What you are asked to do -> Copy the result of filtering the entries below for lines that include the string "with".

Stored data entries
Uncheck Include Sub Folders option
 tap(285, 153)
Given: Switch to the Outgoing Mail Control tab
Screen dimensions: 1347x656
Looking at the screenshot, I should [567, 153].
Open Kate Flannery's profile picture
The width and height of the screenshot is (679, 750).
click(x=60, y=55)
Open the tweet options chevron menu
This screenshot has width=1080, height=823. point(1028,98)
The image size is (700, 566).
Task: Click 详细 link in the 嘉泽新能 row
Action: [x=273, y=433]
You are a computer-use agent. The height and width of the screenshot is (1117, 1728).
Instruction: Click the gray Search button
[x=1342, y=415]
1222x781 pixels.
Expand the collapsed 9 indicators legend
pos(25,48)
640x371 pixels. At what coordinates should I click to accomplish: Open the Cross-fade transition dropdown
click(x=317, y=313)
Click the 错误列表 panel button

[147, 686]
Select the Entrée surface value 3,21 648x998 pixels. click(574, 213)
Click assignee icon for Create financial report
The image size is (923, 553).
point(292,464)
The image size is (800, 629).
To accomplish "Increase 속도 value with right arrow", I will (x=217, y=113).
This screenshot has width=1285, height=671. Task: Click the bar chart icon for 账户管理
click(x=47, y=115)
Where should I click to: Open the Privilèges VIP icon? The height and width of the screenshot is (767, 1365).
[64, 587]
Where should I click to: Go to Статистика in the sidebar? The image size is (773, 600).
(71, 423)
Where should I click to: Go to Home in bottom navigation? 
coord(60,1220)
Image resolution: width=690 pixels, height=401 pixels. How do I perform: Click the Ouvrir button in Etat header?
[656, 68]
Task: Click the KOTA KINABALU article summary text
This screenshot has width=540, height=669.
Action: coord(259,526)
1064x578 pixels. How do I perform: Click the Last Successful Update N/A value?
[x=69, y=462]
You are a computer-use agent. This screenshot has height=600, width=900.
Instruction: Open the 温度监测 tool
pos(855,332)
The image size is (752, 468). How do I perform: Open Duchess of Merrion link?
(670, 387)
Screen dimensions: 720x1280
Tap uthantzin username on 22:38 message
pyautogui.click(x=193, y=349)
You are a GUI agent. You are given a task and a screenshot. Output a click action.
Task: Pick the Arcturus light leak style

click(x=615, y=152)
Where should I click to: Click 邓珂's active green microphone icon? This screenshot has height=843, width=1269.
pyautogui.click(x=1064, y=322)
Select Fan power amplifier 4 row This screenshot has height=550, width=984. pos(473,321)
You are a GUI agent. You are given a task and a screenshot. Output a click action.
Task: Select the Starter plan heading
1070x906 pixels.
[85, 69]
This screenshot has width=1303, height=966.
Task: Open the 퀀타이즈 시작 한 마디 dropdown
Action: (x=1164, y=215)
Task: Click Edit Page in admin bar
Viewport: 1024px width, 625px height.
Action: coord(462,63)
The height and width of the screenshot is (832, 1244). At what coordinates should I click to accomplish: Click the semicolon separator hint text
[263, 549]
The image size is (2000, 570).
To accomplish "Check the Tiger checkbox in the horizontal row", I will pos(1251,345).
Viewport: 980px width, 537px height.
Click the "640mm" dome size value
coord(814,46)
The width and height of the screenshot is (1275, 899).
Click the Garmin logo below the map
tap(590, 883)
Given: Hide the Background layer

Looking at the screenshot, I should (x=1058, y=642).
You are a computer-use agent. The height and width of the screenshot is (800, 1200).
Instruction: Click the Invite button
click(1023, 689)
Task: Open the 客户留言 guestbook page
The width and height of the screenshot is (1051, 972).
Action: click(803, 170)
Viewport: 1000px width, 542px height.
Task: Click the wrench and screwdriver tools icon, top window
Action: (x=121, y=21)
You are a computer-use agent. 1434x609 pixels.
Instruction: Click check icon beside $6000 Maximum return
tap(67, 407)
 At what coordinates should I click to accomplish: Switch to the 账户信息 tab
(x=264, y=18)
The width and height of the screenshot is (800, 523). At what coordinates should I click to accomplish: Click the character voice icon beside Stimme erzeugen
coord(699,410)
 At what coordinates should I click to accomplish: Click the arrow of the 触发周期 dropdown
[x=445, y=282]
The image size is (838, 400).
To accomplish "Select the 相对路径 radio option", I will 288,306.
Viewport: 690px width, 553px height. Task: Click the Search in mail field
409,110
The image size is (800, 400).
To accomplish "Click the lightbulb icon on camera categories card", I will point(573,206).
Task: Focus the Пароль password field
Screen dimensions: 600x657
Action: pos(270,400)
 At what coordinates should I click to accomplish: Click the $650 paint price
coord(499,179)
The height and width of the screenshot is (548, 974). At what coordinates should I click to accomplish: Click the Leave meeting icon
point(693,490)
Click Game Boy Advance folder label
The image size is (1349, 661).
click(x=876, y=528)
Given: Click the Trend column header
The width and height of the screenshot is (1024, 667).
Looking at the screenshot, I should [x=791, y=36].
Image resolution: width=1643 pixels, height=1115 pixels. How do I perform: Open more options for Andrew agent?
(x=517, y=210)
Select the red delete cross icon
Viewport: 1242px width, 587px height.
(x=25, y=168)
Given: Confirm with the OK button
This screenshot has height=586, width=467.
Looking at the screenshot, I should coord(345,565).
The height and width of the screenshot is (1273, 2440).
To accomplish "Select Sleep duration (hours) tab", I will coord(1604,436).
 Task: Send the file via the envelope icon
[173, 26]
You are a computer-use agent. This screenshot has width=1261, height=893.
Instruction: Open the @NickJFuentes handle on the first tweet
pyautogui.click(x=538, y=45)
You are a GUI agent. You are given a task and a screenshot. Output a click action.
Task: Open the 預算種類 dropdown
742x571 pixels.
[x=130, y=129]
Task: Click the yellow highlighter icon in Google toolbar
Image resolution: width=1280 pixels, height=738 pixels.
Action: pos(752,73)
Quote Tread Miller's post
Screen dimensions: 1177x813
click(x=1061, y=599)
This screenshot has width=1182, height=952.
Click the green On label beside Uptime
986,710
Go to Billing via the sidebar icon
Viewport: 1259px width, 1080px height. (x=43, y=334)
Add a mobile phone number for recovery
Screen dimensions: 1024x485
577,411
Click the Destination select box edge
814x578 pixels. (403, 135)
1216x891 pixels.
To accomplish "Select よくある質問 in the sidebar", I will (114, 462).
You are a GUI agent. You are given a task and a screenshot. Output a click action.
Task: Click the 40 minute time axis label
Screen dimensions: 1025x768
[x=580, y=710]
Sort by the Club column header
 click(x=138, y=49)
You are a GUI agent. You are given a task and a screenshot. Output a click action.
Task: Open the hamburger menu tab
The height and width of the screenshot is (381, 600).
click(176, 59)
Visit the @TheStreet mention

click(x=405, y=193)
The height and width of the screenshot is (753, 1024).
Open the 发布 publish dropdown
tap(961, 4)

Written answer ->
To accomplish "Increase 속도 value with right arrow", I will (x=217, y=113).
Given: Confirm with the OK button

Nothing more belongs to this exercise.